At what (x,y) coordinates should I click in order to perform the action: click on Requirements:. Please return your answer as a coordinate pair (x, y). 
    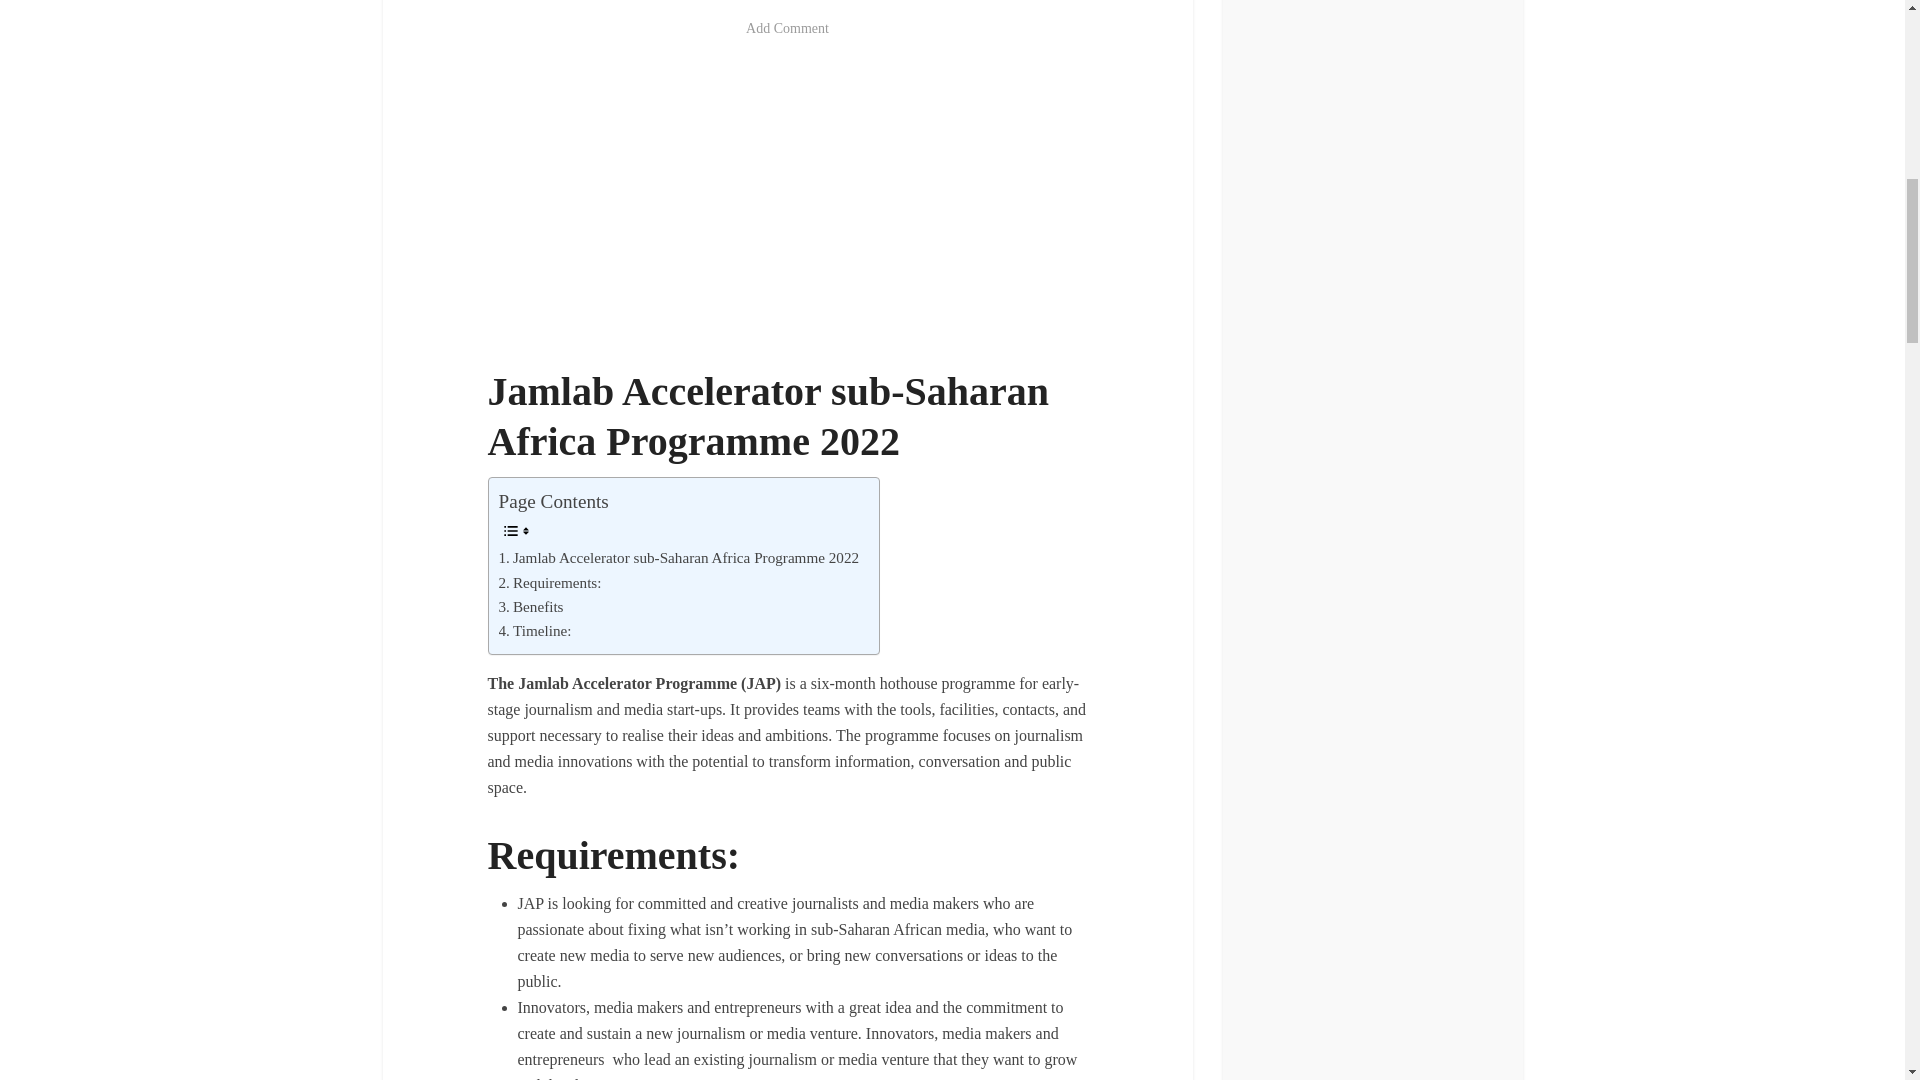
    Looking at the image, I should click on (548, 583).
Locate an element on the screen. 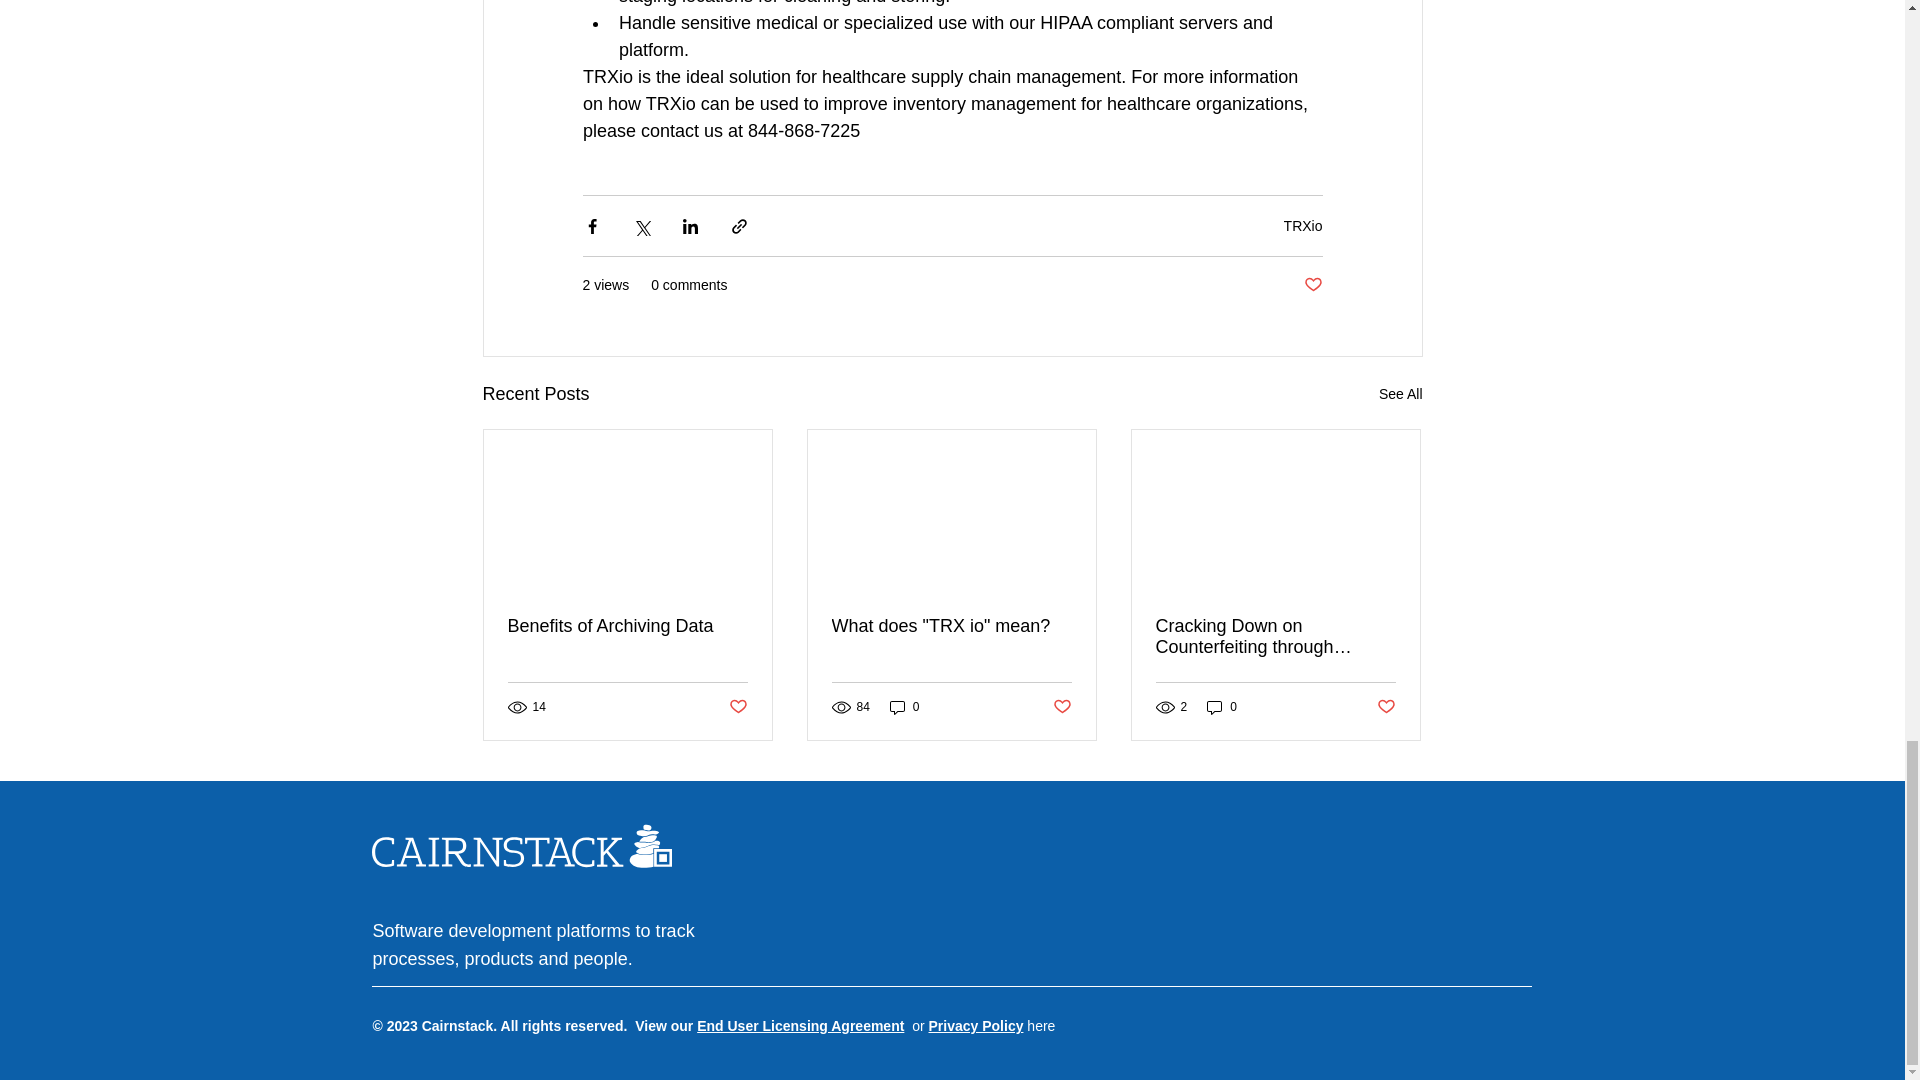 Image resolution: width=1920 pixels, height=1080 pixels. What does "TRX io" mean? is located at coordinates (951, 626).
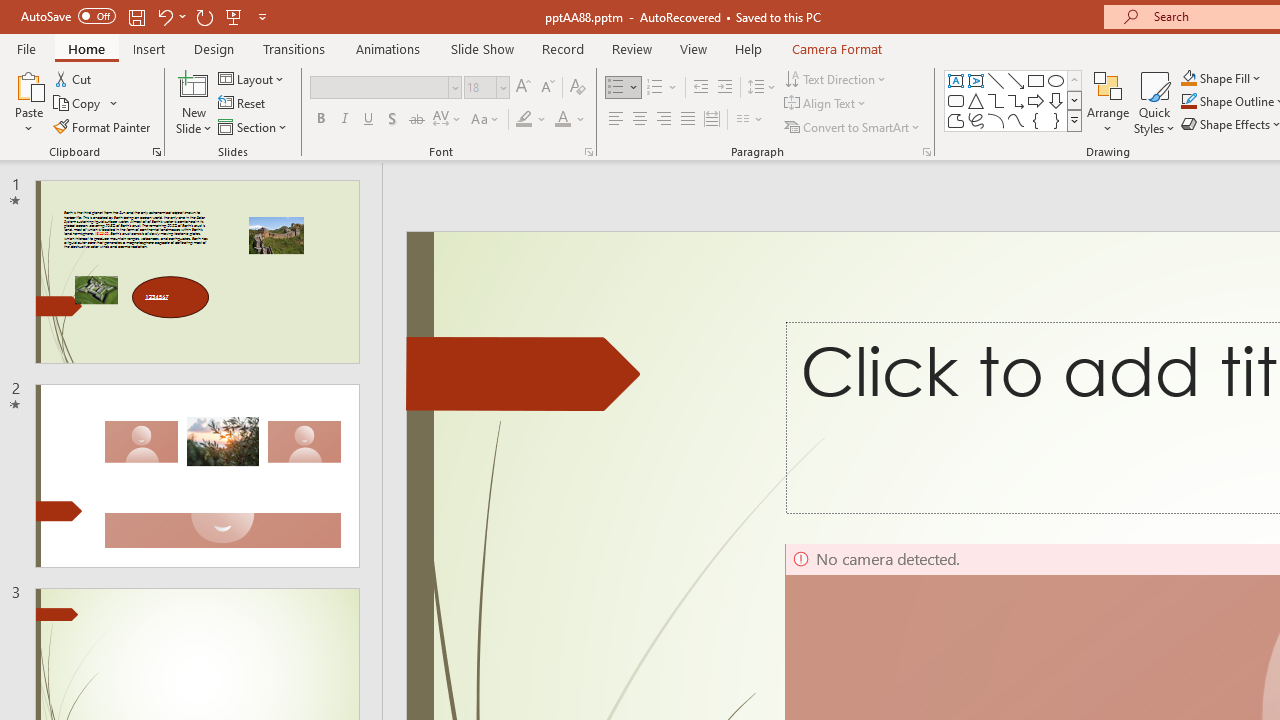  What do you see at coordinates (532, 120) in the screenshot?
I see `Text Highlight Color` at bounding box center [532, 120].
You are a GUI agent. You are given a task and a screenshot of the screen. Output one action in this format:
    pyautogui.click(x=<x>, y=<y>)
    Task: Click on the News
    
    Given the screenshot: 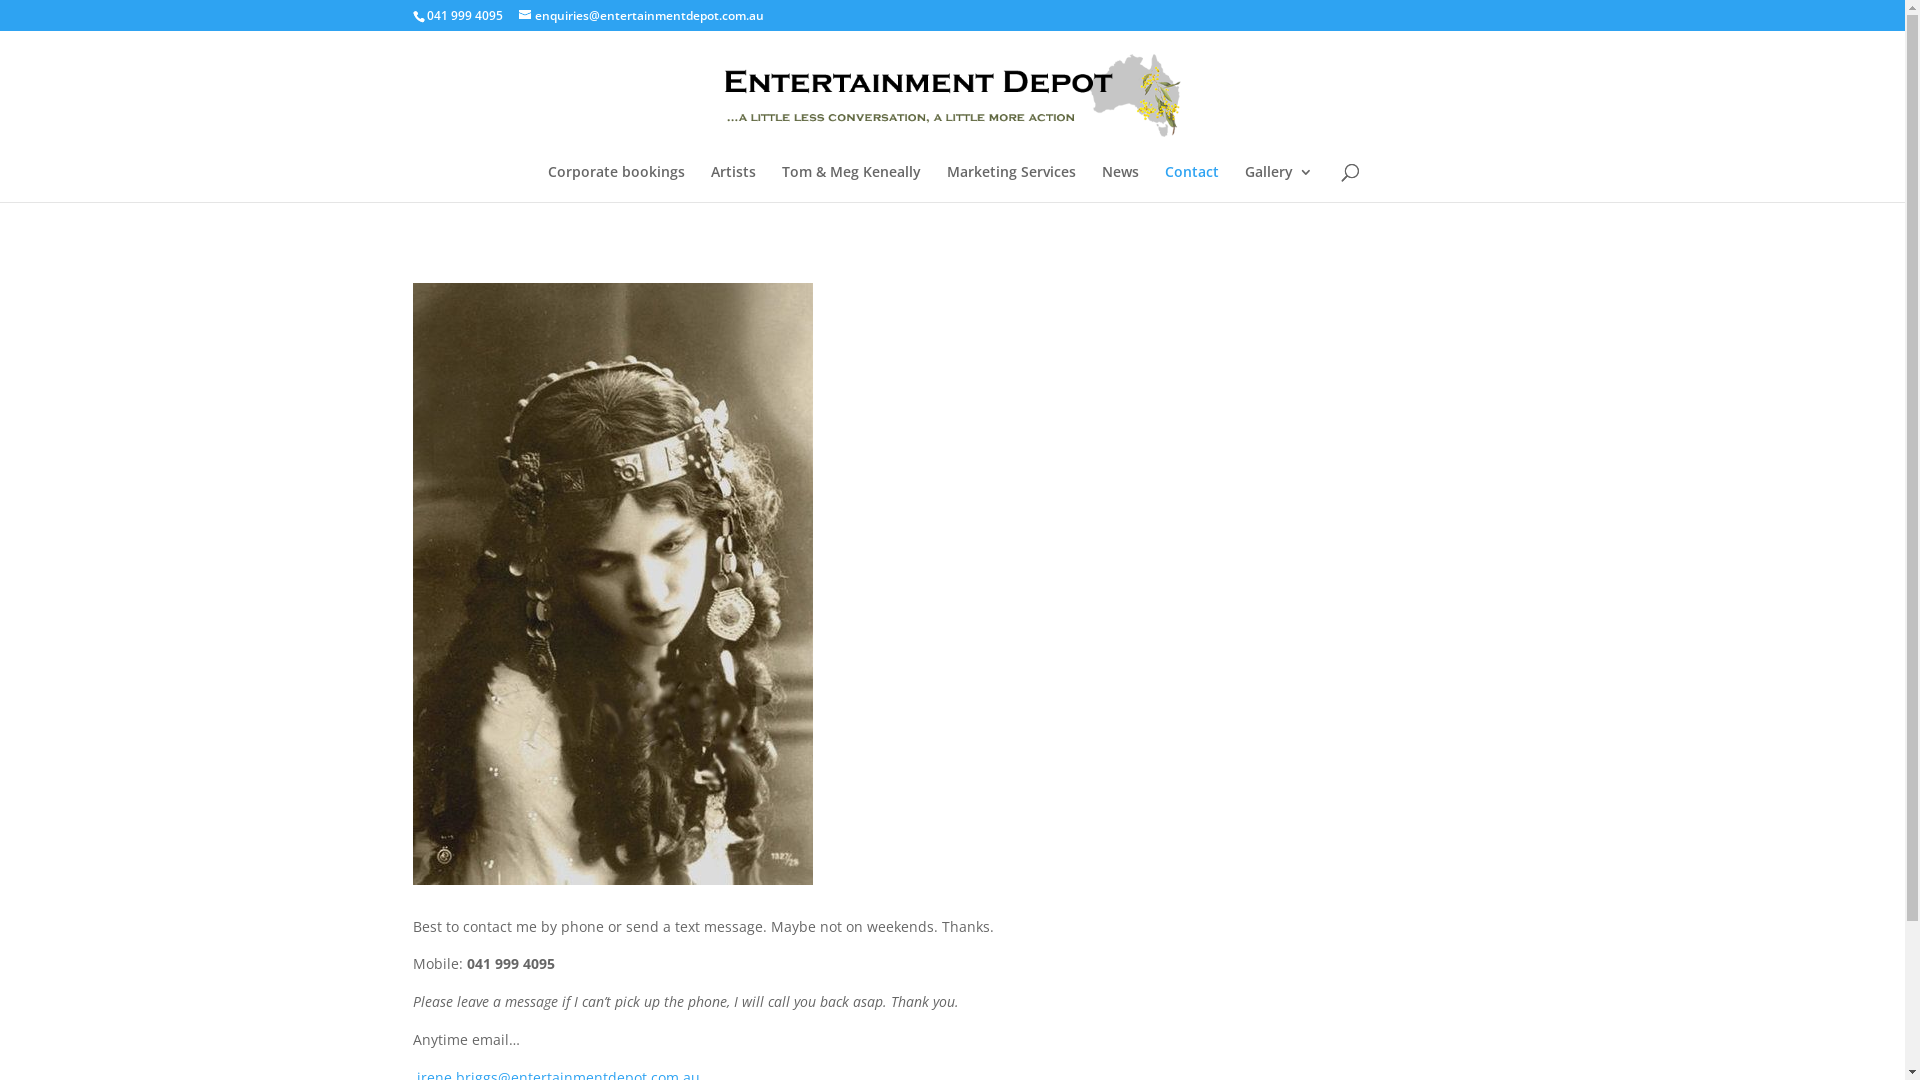 What is the action you would take?
    pyautogui.click(x=1120, y=184)
    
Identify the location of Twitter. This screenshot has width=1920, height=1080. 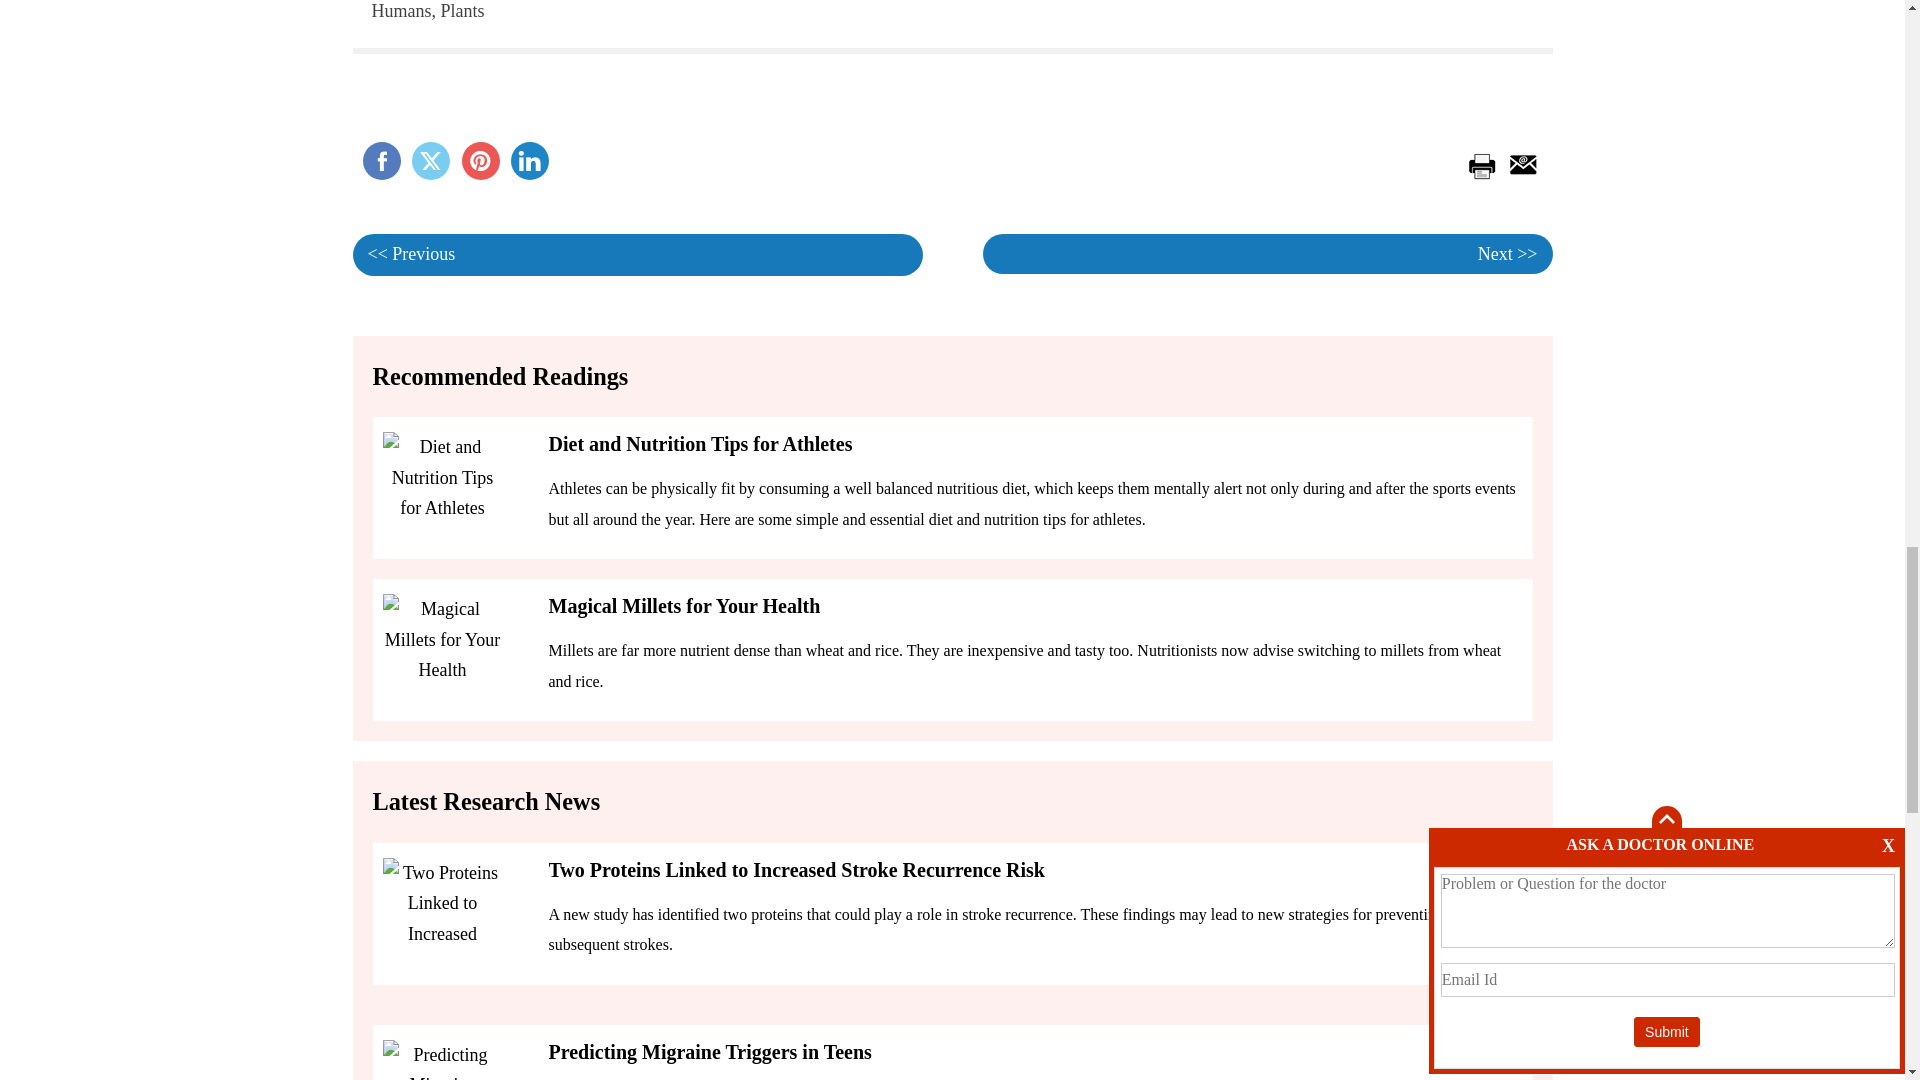
(700, 444).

-.-.-

Copy the lines from the beginning through the line containing "Looking at the", word for word, leaving out the pictures.

At what (x,y) coordinates should I click in order to perform the action: click on Requirements:. Please return your answer as a coordinate pair (x, y). 
    Looking at the image, I should click on (548, 583).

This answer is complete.